EDEBİYAT 

ÇIRA

Bilinmeyen bir gezegende yeni bir yaşamı keşfeder gibi taşları incitmekten çekinerek basıyordu nehir kıyısında yürürken. Bu rakımda denizyıldızı bulunmuş. Kaçıncı jeolojik zamana denk geliyor, denizin buralardan geçişi?

Etrafa bırakılmış çöpler olmasa bu ıssızlıkta kendini tanrısız kalmış bile sayabilirdi. Hiç bu kadar büyük kayalar görmüş değildi. Düz ovada doğmuş olmak ne fena, kayalarla geç tanışmak.

Denize özlem duymaya utanıyor insan.

Dağlardan niye korkuturlar, anlamam. Annem dağ deyince eşkıyayı ardı sıra getirirdi. Belki bundandır.

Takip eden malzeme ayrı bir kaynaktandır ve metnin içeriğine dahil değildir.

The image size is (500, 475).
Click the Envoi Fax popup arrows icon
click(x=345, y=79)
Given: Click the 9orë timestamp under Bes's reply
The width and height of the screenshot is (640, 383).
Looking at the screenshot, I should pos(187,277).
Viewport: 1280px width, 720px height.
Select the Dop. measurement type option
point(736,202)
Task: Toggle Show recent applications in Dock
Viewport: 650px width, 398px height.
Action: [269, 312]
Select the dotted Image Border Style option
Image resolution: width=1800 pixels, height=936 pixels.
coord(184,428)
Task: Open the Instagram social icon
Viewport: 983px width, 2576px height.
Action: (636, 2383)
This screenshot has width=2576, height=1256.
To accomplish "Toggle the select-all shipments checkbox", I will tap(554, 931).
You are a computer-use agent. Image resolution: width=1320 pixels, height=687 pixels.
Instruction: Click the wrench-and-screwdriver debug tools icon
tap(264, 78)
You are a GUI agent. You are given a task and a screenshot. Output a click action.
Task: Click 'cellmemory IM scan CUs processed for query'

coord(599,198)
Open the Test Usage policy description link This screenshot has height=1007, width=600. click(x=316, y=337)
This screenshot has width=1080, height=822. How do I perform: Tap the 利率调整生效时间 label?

Köye giderken camdan dağ görünse geçene kadar kapardım gözlerimi.

Ne kadar görmezden gelinebilir ki bir dağ…

Geleli bir yıl olmuştu. Kardeşimin “Abla burası dağ taş, sen sıkılırsın, bir-iki yıla dönersin” deyişi gülümsetti beni şimdi.

Yaprağın, suyun ve maviyi amansız yırtan soluksuz zirvelerin aynı düzlemde buluştuğu bir vadi…

Doğayla karşılaşınca romantikleşiyor insan. Biraz zorlanılsa aşktan bile söz edilebilir.

Etrafı gözetledi, eline aldığı taşa uzun uzun bakarken. Tepelerden binlerce göz onu izliyormuşçasına taşa bakışını meşrulaştırmak için fotoğraf makinesini çıkardı. Kimse yoktu suyun sesinden başka. Kaç saattir yürüyordu… 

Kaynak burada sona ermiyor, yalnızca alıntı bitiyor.